発災から1カ月以上が経過した今も、浸水被害にあったマツモト斎場(二宮町二宮)の工藤みち子さん(70)は「警戒を呼び掛けるエリアメールなど町民への周知を徹底すればもっと被害を小さくできたのではないか。やるせない思いがある」と苦しい胸のうちを抱えている。
「30年前にも大雨の被害があったけど、ここまでひどいのは初めて」と話すのはみち子さんの姉の石渡まち子さん(75)。道路より低い位置に線香売り場などがあったため、日頃から大雨前は備品を椅子に上げたり、扉にパッキンをつけて雨を防ぐよう工夫していた。

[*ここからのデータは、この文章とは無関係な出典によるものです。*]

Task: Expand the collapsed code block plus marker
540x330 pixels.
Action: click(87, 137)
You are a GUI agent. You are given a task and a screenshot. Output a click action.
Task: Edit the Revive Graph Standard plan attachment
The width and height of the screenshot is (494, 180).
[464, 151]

しかし、今回の溢水では最大120cmまで浸水。売り場のショーケースはひっくり返り、線香のほか、倉庫の備品も水浸しに。水が引いても土砂や雑草は残り、みち子さんは「片付けても片付けても終わらない。心が折れた」と振り返る。
葛川整備については神奈川県の「葛川水系河川整備計画」に基づき進行中だが、町民としては整備の完了を焦る切実な思いがある。みち子さんは「大雨は次いつ起こるかわからない。河川整備は行政の大切な仕事。町や県は今回どんな被害があったかをしっかり把握し、何か手立てを考えて欲しい」と訴えた。
被災の恐れは昔から
大應寺(二宮町二宮)では周辺道路が浸水し通行不可に。裏山は急斜面となっているが、15年ほど前から先代住職が土留めや水路の確保を行っており、大きな被害はなかった。水島利正住職は、「昔から被害の可能性があるのはわかっていたのだと思う。防災について、町はもっと考えてほしい」と話していた。
二宮町の防災担当者は「情報発信の仕方や内容など、今回を教訓に改善していきたい」と話し、防災無線と同様の内容を登録者に配信する防災メールや10月1日に開設された公式LINEの活用を呼びかけていた。